ボルネオだより/読める

 ボルネオでうれしいことのひとつは、表示がわかることだ。ローマ字と漢字。ともに私の読める文字である。モスクにはアラビア文字ヒンドゥー寺院にはタミール文字を見かけることもあるけれど、それは装飾みたいなものだ。マレー語と英語はローマ字で、中国語は漢字と、それからローマ字でも表記されている。漢字では中華系(住民の3割以上を占める)以外には理解できないから。中華系でも漢字がほとんど読めない人はけっこういるし。その漢字は正字だったり簡体字だったり、左起横書きだったり右起横書きだったりしているけども(縦書きもまれに)、どれであろうと文句はない。とにかく読める。マレー語はわからないが、わからなくてもそれが読めるというのはありがたい。読めない文字ばかりで書いてあるのはつらい。位置感覚を喪失してしまう。

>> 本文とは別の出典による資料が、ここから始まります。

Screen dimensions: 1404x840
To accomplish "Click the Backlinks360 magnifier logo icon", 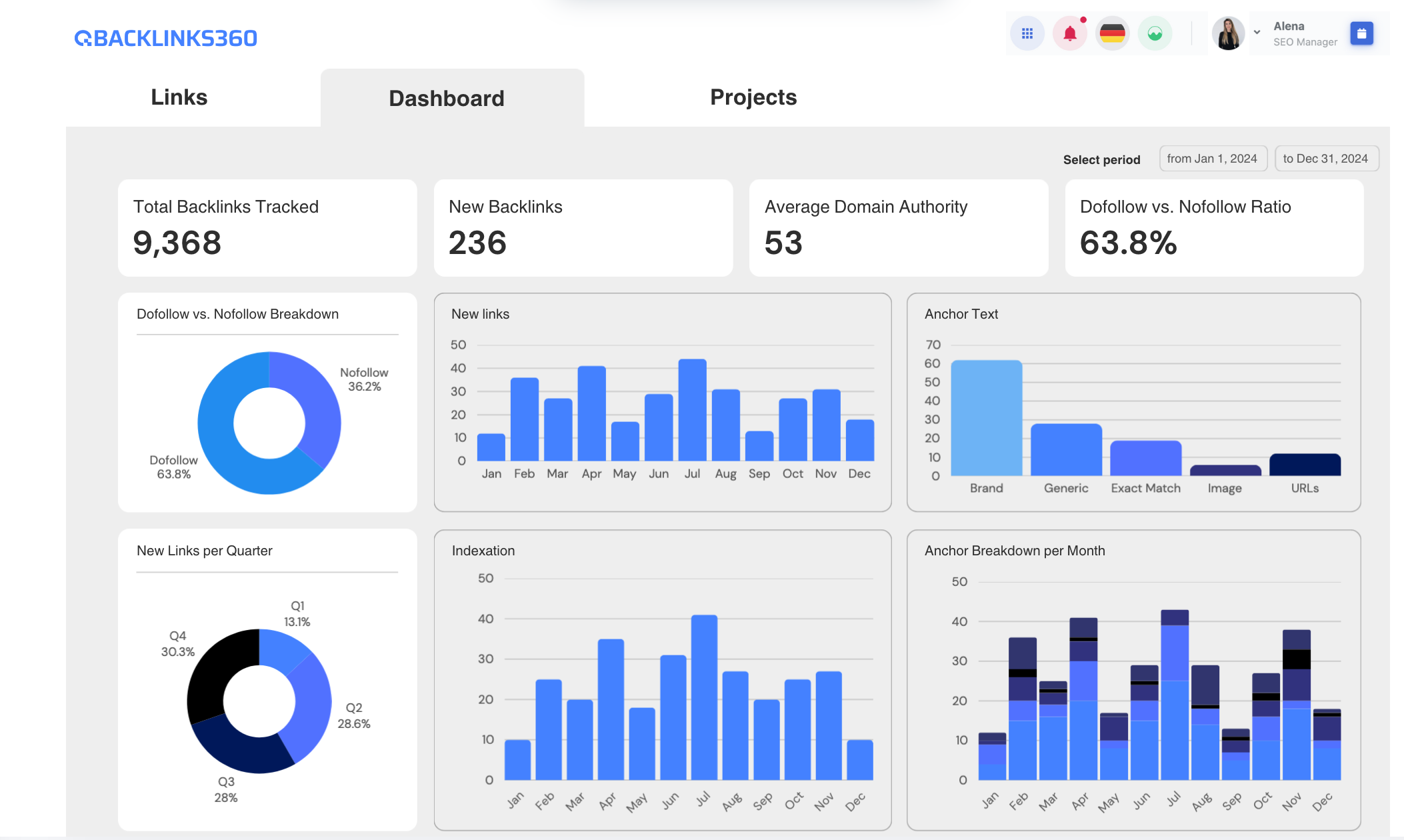I will (x=83, y=38).
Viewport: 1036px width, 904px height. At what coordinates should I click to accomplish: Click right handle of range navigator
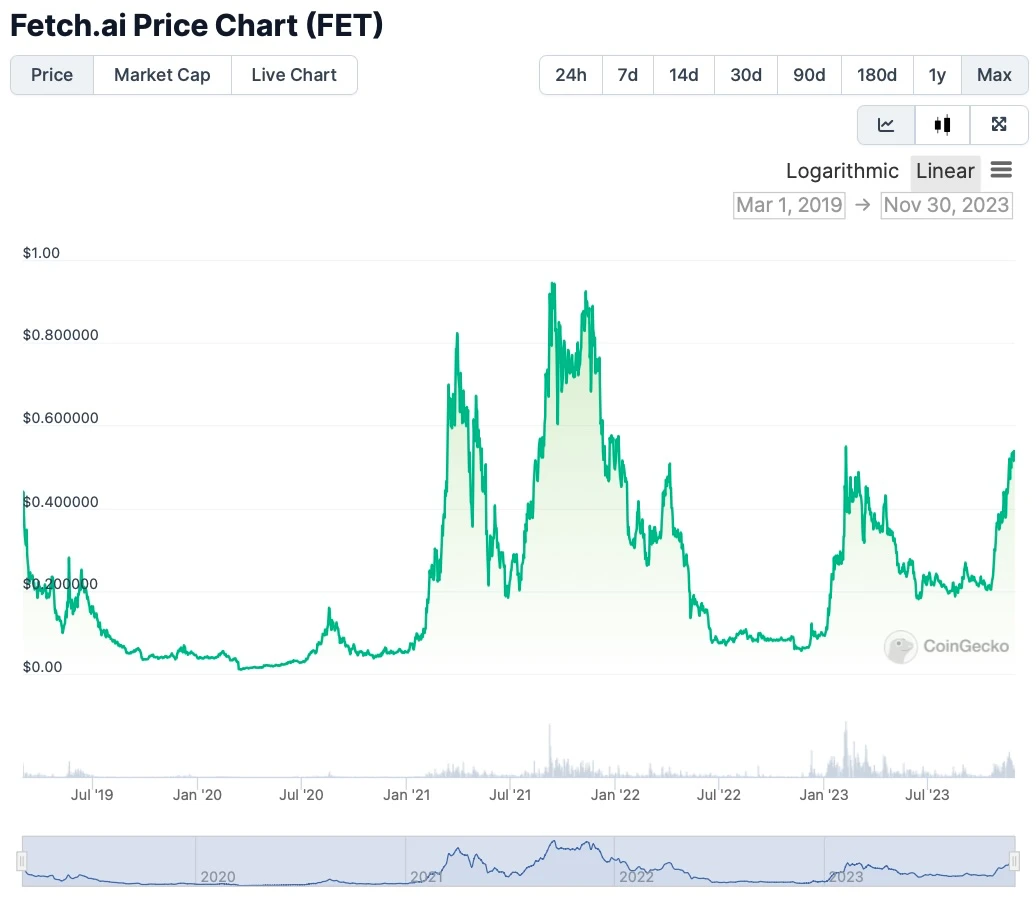(x=1014, y=861)
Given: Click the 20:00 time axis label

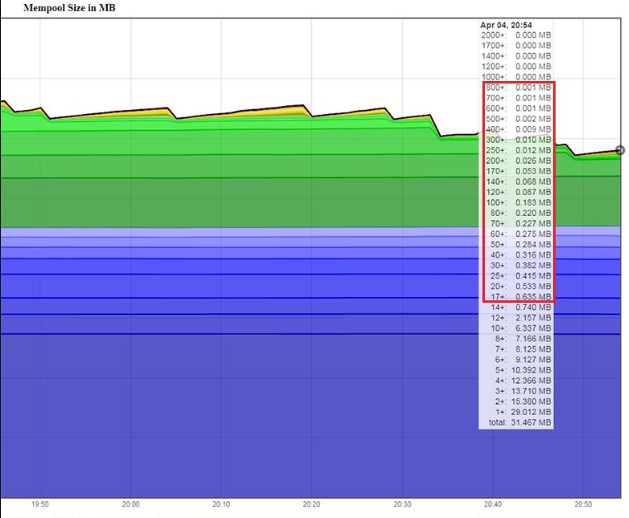Looking at the screenshot, I should point(131,505).
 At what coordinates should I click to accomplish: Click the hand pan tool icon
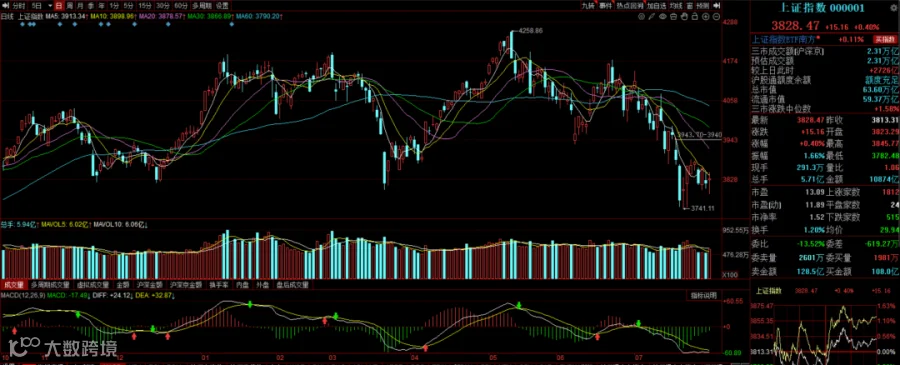pos(684,17)
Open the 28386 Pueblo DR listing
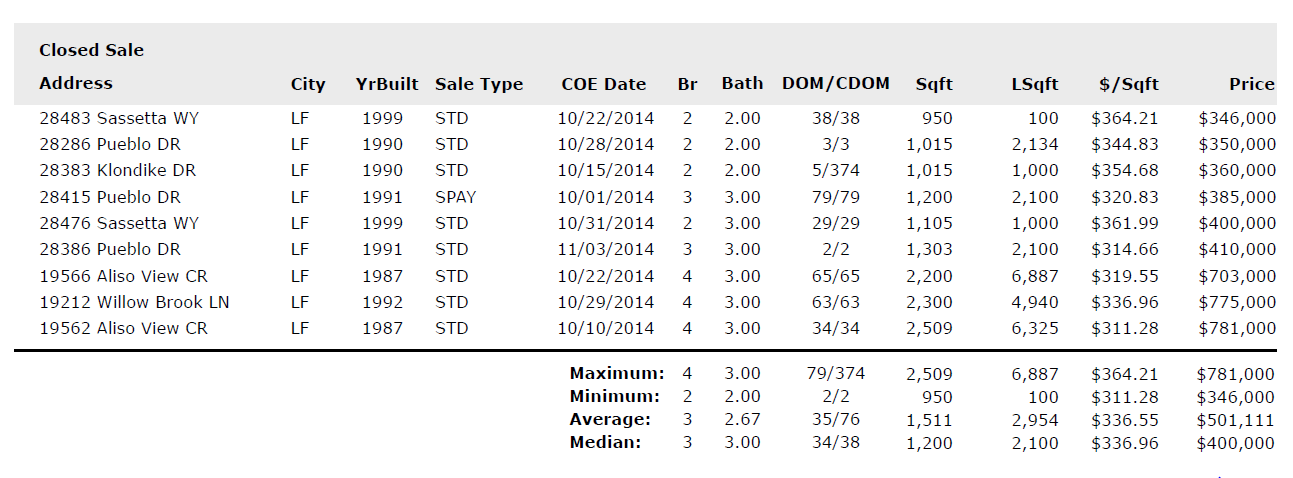This screenshot has width=1293, height=478. [x=110, y=249]
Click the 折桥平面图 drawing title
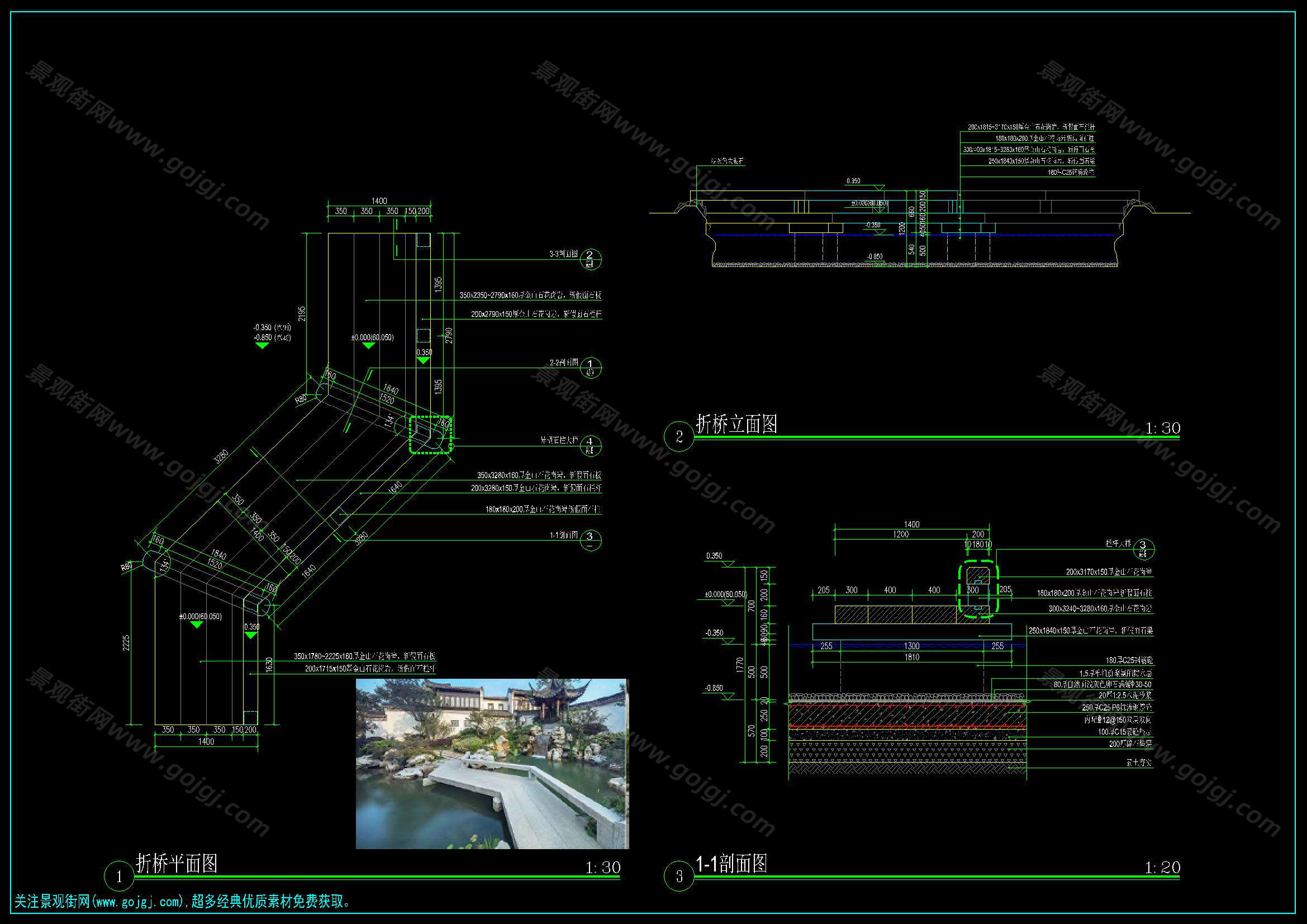Screen dimensions: 1307x924 [177, 863]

 行く前にロシア語もキリル文字も少しは習っていたけれど、最初の頃はモスクワの地下鉄に乗るのはけっこうなストレスだった。すべてキリル文字表記で、一生懸命解読するのだが、わずかな停車時間では無理だし、下車してからもどっちへ進んだらいいのかわからない。ふつうの列車なら風景が見えるからそれが情報を与えてくれるが、壁しか見えない地下鉄では表記の文字しかよるべがないからたいへんだった。この文字に慣れてからは、奇妙なアルメニア文字表記の間にキリル文字を見つけるとほっとしたものだが。
 私が読めるのは、日本語で使うひらがな・カタカナ・漢字・ローマ字のほかにはこのキリル文字ぐらいで、サンスクリット文字・カンナダ文字・アルメニア文字・ハングルは手ほどきを受けたことはあるが、読めない。解読できるとも言えない。それがその文字であることがわかるだけ。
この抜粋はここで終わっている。